# Wedding Bike Hire First session - Thoughts?



## lollyfin85 (Nov 4, 2016)

Here is the first couple of pics for a wedding hire company that wanted to show their machines. there will also be a moch wedding shoot with the vehicles in the next week or so.


----------



## tirediron (Nov 4, 2016)

Nice enough shots of the bikes; not overly fond of the sun flare, but that's a personal, creative choice and I see how it can work.  I don't really get any 'wedding' from these shots though.


----------



## lollyfin85 (Nov 4, 2016)

tirediron said:


> Nice enough shots of the bikes; not overly fond of the sun flare, but that's a personal, creative choice and I see how it can work.  I don't really get any 'wedding' from these shots though.

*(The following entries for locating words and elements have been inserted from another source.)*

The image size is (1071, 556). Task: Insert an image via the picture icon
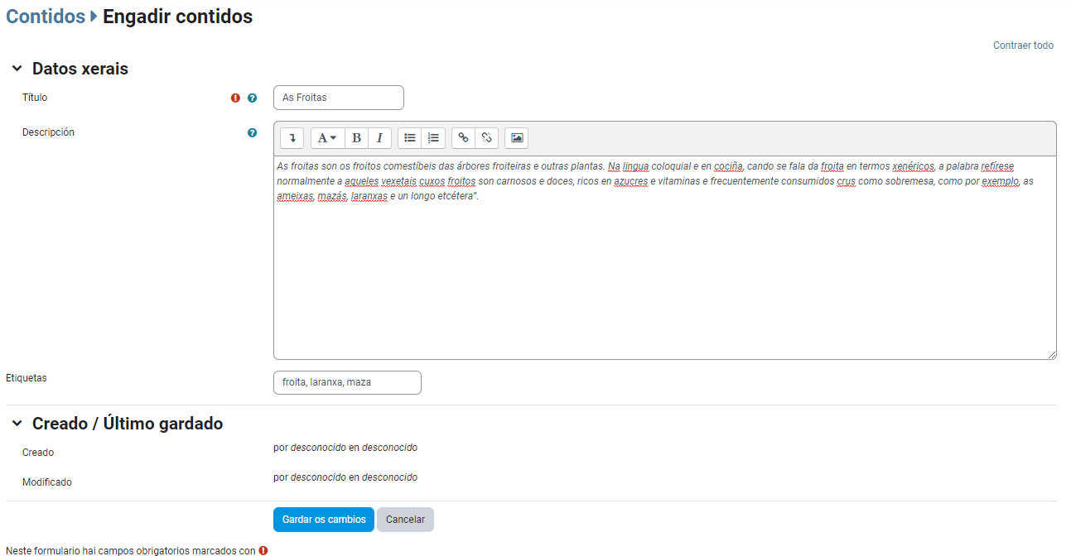(x=517, y=138)
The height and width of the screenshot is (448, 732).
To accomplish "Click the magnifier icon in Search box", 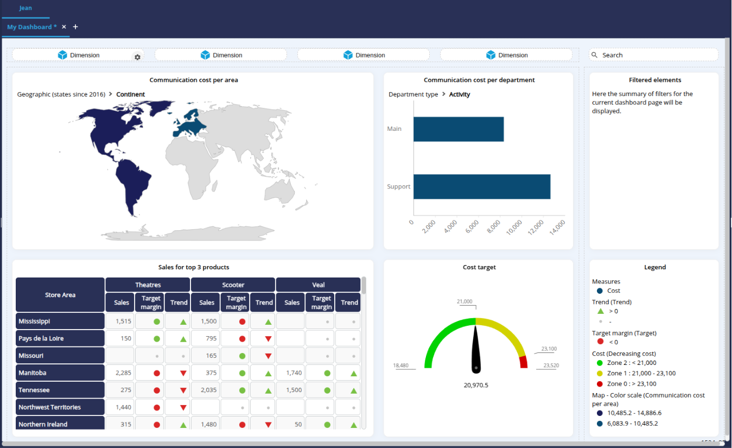I will 594,55.
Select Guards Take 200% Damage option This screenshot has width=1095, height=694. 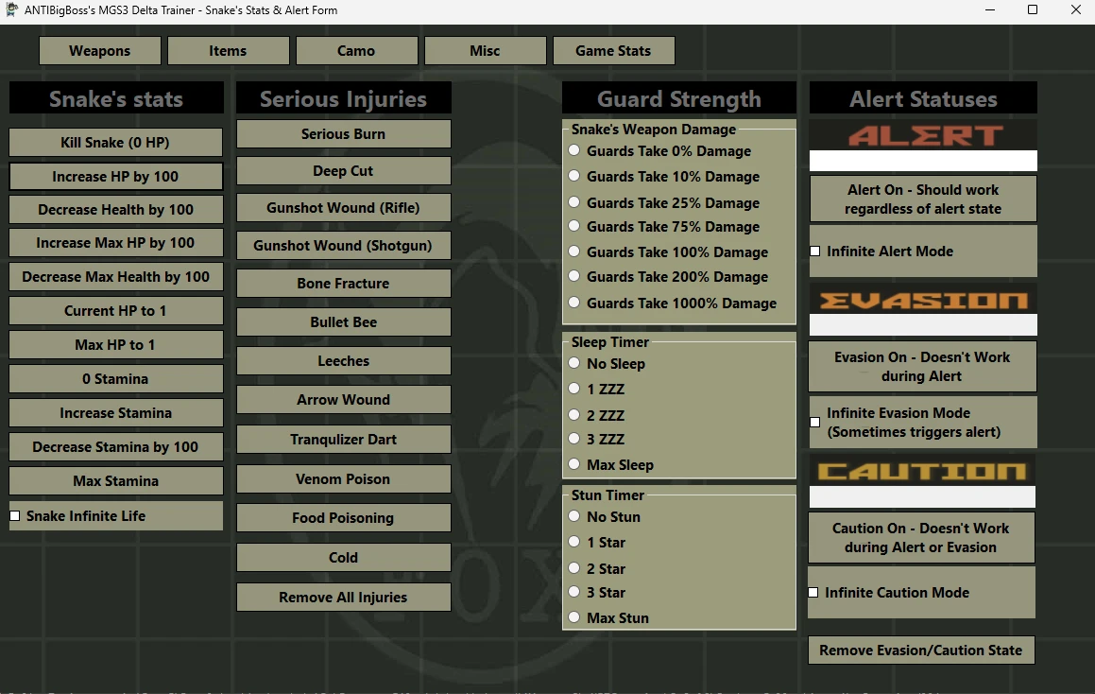coord(573,277)
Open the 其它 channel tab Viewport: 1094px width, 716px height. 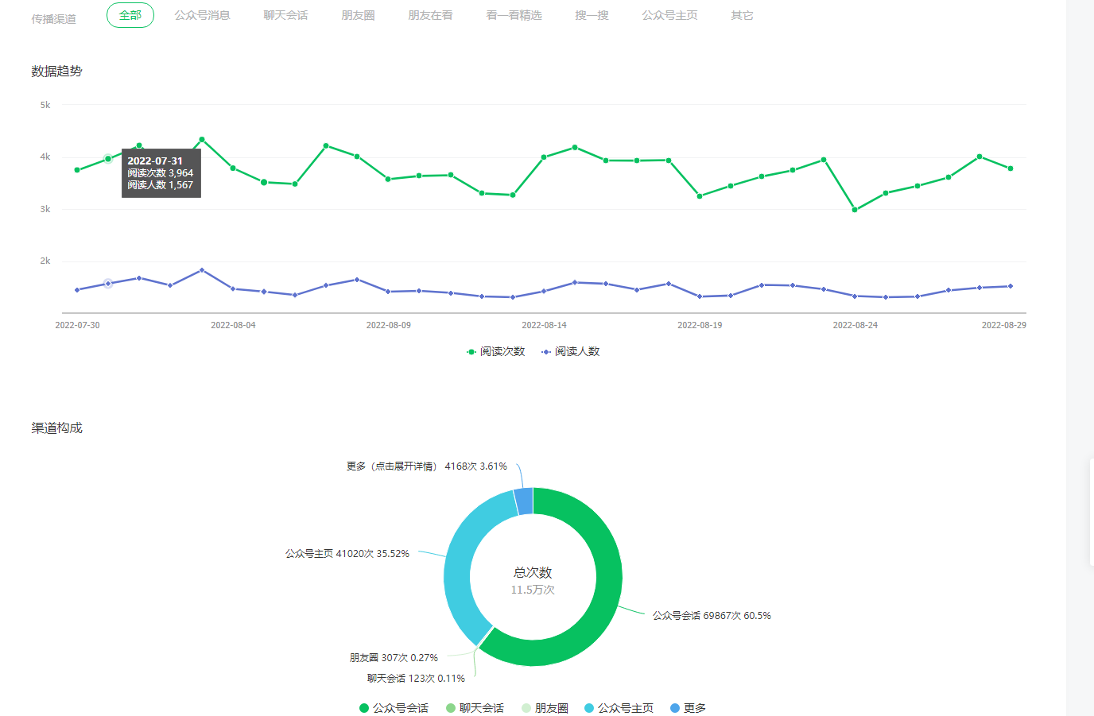tap(742, 15)
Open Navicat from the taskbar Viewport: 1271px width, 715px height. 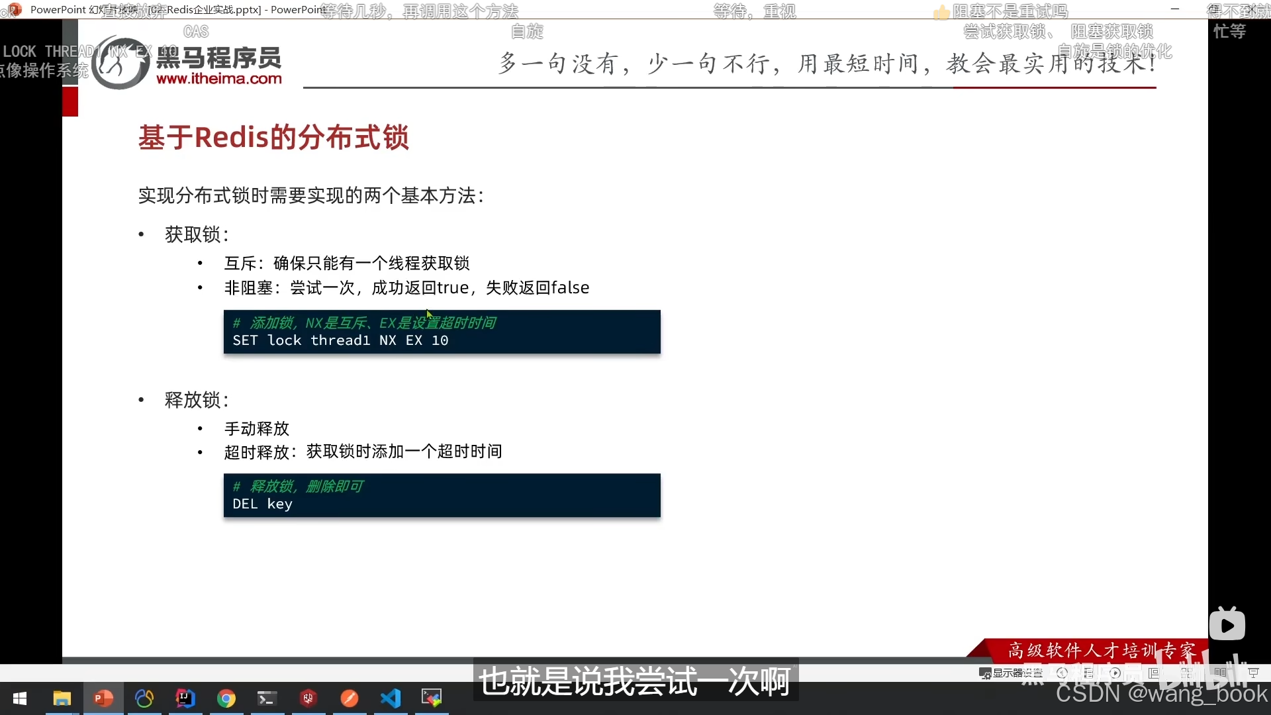pyautogui.click(x=144, y=698)
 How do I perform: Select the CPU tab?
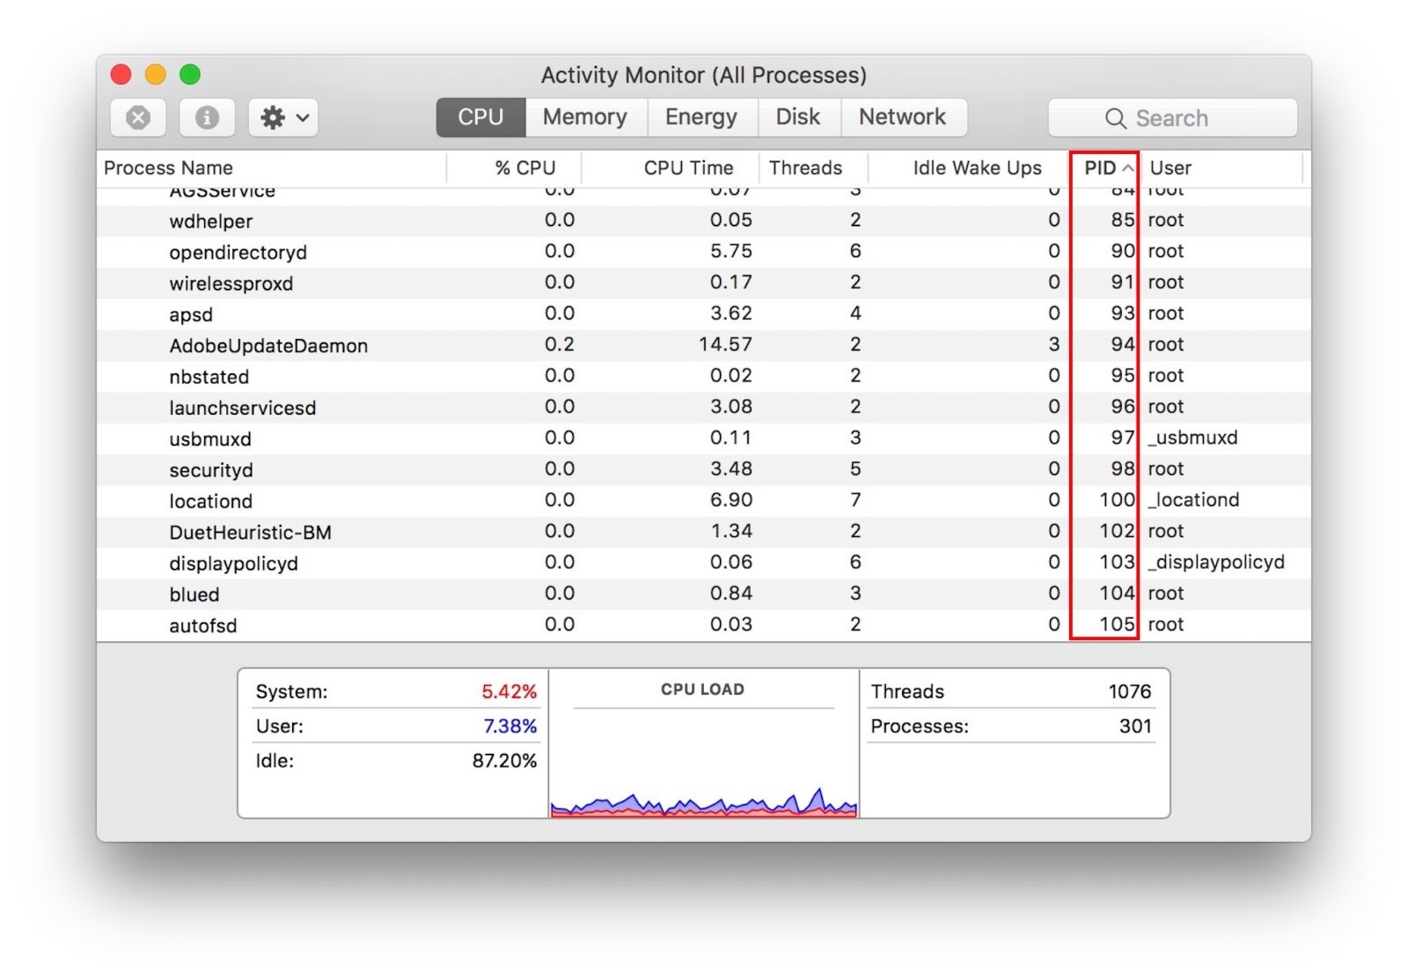click(x=480, y=117)
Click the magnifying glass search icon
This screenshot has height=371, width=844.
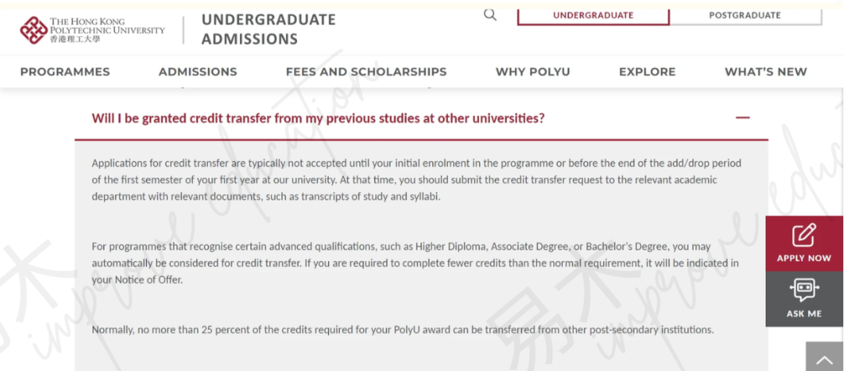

The photos are for his website to show them off a little. We are doing a moch wedding shoot next week woth the bikes


----------



## zombiesniper (Nov 4, 2016)

So that would make these engagement photo's.
That's pretty progressive having a same bike wedding.


----------



## waday (Nov 4, 2016)

Nice shots. Agree, I don't get wedding.

Any thoughts on removing the CA? It's real bad in 2 and 4.


----------



## lollyfin85 (Nov 4, 2016)

Yeah i have since removed the ca. As i said before its just some pics of the bikes tobshow what's available to hire on his website and will be doing a moch wedding shoot with the bikes in the week


----------



## waday (Nov 4, 2016)

Nice. Good luck with the mock shoot. Feel free to share on here; I'd love to see the end result!


----------



## lollyfin85 (Nov 4, 2016)

waday said:


> Nice. Good luck with the mock shoot. Feel free to share on here; I'd love to see the end result!


Thanks mate. Yeah will post up som of the others when we finish


----------